_TASK DESCRIPTION_
Could you return the whole listing, character for character?

_INFORMATION GIVEN_

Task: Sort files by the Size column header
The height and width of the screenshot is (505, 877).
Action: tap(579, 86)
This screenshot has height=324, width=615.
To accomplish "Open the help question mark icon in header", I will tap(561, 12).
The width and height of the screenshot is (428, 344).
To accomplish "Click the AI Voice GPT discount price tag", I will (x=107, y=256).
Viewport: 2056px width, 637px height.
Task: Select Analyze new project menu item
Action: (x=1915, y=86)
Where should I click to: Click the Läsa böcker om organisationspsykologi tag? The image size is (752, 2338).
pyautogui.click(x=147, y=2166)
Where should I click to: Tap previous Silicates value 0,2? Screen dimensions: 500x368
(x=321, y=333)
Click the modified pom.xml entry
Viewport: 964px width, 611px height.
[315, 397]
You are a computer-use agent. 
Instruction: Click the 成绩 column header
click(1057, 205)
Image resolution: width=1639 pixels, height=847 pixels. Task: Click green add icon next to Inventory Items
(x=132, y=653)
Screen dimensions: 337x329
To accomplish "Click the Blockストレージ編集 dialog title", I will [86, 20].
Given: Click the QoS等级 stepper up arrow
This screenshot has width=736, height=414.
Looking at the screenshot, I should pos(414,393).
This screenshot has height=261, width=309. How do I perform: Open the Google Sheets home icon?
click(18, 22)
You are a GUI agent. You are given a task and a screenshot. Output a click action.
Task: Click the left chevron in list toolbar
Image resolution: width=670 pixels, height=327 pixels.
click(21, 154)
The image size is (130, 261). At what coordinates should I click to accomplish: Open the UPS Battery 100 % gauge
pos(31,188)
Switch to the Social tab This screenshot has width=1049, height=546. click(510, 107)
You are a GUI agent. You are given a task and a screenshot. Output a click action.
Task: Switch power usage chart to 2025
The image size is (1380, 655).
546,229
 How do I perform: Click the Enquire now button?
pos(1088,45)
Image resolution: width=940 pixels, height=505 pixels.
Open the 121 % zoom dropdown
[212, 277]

_WRITTEN ANSWER_
Task: Sort files by the Size column header
The height and width of the screenshot is (505, 877).
Action: tap(579, 86)
This screenshot has height=324, width=615.
To accomplish "Open the help question mark icon in header", I will tap(561, 12).
The width and height of the screenshot is (428, 344).
To accomplish "Click the AI Voice GPT discount price tag", I will (x=107, y=256).
Viewport: 2056px width, 637px height.
Task: Select Analyze new project menu item
Action: (x=1915, y=86)
Where should I click to: Click the Läsa böcker om organisationspsykologi tag? The image size is (752, 2338).
pyautogui.click(x=147, y=2166)
Where should I click to: Tap previous Silicates value 0,2? Screen dimensions: 500x368
(x=321, y=333)
Click the modified pom.xml entry
Viewport: 964px width, 611px height.
[315, 397]
You are a computer-use agent. 
Instruction: Click the 成绩 column header
click(1057, 205)
Image resolution: width=1639 pixels, height=847 pixels. Task: Click green add icon next to Inventory Items
(x=132, y=653)
Screen dimensions: 337x329
To accomplish "Click the Blockストレージ編集 dialog title", I will [86, 20].
Given: Click the QoS等级 stepper up arrow
This screenshot has width=736, height=414.
Looking at the screenshot, I should pos(414,393).
This screenshot has height=261, width=309. How do I perform: Open the Google Sheets home icon?
click(18, 22)
You are a GUI agent. You are given a task and a screenshot. Output a click action.
Task: Click the left chevron in list toolbar
Image resolution: width=670 pixels, height=327 pixels.
click(21, 154)
The image size is (130, 261). At what coordinates should I click to accomplish: Open the UPS Battery 100 % gauge
pos(31,188)
Switch to the Social tab This screenshot has width=1049, height=546. click(510, 107)
You are a GUI agent. You are given a task and a screenshot. Output a click action.
Task: Switch power usage chart to 2025
The image size is (1380, 655).
546,229
 How do I perform: Click the Enquire now button?
pos(1088,45)
Image resolution: width=940 pixels, height=505 pixels.
Open the 121 % zoom dropdown
[212, 277]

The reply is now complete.